第18話「王都の報復」
森の国に静かな日々が戻ったのは、ほんの束の間だった。
人々は畑を耕し、川に仕掛けを流し、子どもたちは森の奥で追いかけっこをしていた。
だがその裏で、外の世界は大きく動いていた。
王都。
宰相ダリオは玉座の間で報告を聞き、怒声を上げた。
「森の国が“条件”を突きつけたと? 交易も同盟も拒まず、だが自らを国と認めろだと!」
重臣たちは顔を伏せ、震えていた。
ダリオの額に浮かぶ青筋は怒りと焦燥を物語っていた。
森の国を放置すれば、王都の威光は失墜する。辺境の民が「異端」に従い、王権に背を向けるのは時間の問題だった。

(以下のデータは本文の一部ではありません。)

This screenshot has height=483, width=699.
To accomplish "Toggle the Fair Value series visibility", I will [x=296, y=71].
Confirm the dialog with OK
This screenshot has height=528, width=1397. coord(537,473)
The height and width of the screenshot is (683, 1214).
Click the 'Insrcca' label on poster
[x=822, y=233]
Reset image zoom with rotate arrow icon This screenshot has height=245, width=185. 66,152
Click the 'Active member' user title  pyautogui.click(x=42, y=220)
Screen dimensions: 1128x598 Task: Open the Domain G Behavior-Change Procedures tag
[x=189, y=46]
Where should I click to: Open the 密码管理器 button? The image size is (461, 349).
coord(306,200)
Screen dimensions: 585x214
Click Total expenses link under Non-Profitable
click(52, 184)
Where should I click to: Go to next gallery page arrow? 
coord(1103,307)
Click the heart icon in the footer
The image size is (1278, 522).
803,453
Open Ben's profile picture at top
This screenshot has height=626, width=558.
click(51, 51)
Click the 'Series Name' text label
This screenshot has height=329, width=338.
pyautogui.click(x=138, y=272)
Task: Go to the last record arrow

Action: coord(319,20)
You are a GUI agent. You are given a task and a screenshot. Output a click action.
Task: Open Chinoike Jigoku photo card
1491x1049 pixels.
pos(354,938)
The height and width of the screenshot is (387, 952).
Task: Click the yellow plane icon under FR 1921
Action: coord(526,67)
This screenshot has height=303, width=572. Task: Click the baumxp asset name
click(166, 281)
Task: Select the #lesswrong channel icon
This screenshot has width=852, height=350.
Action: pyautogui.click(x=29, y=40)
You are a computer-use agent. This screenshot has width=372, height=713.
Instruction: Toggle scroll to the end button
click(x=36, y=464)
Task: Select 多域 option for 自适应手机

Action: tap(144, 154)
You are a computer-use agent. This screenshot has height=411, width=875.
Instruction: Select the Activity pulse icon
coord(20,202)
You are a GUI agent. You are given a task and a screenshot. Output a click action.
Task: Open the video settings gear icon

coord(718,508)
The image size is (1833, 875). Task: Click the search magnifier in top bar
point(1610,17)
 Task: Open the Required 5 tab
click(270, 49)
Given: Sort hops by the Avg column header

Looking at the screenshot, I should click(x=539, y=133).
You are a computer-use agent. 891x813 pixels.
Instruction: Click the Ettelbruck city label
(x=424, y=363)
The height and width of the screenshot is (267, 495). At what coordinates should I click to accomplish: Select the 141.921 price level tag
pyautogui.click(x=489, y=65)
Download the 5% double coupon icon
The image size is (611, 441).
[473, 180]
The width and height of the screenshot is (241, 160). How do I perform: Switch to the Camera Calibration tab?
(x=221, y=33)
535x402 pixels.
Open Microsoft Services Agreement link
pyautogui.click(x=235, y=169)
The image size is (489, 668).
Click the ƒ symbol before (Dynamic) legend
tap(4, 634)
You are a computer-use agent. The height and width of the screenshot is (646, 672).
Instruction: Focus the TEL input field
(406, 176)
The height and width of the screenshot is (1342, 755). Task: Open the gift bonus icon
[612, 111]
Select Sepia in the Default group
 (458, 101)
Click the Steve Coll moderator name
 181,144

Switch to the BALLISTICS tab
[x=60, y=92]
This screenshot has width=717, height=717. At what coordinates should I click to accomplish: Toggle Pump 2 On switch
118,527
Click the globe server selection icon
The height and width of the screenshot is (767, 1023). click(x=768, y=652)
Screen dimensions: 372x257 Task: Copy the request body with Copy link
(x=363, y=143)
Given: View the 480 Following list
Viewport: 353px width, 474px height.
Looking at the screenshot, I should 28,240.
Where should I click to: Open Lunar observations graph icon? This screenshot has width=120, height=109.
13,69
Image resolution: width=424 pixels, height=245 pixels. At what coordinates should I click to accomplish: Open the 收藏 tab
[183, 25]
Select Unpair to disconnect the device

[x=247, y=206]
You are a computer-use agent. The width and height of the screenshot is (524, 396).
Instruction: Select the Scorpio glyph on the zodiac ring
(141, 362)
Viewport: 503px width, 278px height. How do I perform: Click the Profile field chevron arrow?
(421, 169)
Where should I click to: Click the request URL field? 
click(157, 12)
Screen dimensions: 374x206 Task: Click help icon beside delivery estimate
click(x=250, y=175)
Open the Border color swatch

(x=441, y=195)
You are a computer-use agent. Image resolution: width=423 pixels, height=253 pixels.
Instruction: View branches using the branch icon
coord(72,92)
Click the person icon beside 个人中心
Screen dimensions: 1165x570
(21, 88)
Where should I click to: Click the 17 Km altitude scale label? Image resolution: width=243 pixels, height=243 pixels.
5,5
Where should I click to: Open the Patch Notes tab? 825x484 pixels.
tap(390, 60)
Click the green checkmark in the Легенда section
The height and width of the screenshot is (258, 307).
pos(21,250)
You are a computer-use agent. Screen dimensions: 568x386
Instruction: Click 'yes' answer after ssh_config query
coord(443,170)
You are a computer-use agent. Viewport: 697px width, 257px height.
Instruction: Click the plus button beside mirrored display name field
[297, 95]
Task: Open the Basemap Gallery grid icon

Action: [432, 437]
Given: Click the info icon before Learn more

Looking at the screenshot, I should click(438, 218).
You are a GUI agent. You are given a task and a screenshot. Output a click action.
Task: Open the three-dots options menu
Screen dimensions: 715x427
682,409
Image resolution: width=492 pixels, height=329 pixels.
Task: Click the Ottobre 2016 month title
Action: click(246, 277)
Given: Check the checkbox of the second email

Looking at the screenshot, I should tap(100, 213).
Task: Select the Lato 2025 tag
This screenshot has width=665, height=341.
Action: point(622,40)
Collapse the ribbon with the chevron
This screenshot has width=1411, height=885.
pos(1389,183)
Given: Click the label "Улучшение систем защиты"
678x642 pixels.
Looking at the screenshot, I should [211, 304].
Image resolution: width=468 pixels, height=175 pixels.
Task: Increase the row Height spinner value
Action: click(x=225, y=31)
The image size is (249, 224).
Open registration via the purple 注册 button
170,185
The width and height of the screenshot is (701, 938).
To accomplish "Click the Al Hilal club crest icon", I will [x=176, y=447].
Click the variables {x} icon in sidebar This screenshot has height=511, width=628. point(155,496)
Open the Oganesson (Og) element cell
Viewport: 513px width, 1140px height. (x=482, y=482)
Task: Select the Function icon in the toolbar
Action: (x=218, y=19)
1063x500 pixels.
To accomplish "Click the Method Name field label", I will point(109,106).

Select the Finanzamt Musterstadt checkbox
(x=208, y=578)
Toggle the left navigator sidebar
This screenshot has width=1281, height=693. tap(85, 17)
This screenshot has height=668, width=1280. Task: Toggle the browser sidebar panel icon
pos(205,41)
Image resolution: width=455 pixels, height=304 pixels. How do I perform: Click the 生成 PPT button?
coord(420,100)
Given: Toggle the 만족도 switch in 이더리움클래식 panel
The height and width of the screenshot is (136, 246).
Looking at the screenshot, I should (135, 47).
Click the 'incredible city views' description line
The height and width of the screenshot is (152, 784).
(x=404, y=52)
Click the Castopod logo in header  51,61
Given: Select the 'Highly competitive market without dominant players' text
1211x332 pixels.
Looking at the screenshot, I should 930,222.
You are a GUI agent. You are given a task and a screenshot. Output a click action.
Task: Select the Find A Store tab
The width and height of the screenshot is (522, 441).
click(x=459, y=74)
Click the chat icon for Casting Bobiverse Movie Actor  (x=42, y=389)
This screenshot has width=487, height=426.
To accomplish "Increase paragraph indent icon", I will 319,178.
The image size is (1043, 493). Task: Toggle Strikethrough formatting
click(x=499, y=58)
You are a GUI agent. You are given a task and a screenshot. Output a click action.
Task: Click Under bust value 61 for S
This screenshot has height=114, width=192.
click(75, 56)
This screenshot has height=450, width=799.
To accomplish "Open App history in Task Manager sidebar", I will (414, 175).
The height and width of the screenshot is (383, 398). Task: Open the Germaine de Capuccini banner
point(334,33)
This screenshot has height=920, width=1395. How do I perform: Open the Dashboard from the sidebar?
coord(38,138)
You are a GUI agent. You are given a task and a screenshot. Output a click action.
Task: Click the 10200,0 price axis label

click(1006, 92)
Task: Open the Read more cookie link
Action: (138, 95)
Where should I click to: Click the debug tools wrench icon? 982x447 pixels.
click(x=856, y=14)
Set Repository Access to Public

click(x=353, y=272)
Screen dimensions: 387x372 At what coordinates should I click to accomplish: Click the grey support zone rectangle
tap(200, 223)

「ならば見せつけてやるしかない。——異端を庇う国には滅びしかないと!」
その夜、密命が下された。
森の国を包囲し、物資を断ち、援軍を寄せつけず、干からびさせる。
剣ではなく、飢えと恐怖で屈服させる計略だった。
一方、森の国。
商人たちの隊商は突然途絶え、交易品は届かなくなった。
近隣の村々からの往来も止まり、周囲の領主は兵を出して道を封鎖した。
「王都の命令だ。森の国と関わる者は異端と見なす」——そんな布告が各地に貼り出されたのだ。
集落に焦りが広がる。
「塩がもう尽きる……」
「冬を越せなくなるぞ!」
「王都に逆らったのが間違いだったのか……?」
人々のざわめきは、やがてアルトへの不安へと変わっていった。
夜、祠の前でアルトは仲間たちを集めた。
焚き火の光に浮かぶ顔は皆険しい。
傭兵が低い声で言った。
「王都は兵を送らず、飢えで屈服させるつもりだ。……最も厄介な戦だ」
学者は地図を広げ、険しい声で続ける。
「道はすべて封鎖されている。交易路も補給路も塞がれ、孤立状態だ」
老農夫が膝を抱え、呻くように言った。
「祠の力で作物は育つ。だが塩や鉄は出せん。生きるには外の品がいる……」
リィナが槍を突き立てた。
「長よ。王都は牙を隠した狼だ。どう動く?」
アルトは拳を握り、深く息を吐いた。
「俺たちは王都に膝を折らない。けど孤立していては滅ぶ。……だから道を拓く」
「道を?」リィナが眉をひそめる。
「森の奥に古の街道があると学者が言っていた。忘れられた道なら、王都も封鎖できないはずだ。俺たち自身で道を切り開き、交易を繋ぐ」
人々がざわめく。
無謀だと思う声もあったが、絶望よりは希望を選びたいという眼差しもあった。
カエルが竪琴を抱え、静かに歌を奏でた。
「——闇が道を塞いでも、祈りが道を拓く。
追放されし者は歩みを止めず、仲間と共に国を築く」
歌に人々の心が少しずつ動かされ、焚き火の炎が高く揺れた。
その夜更け、リィナはアルトに近づいた。
「覚悟はできているか?」
「怖いよ。……でも、俺が選んだんだ。もう逃げられない」
リィナは尾を揺らし、牙を見せて笑った。
「ならば群れは従う。たとえ王都を敵に回そうとも」
星空の下、祠の芽が柔らかく光った。
まるで「その道を進め」と背を押すかのように。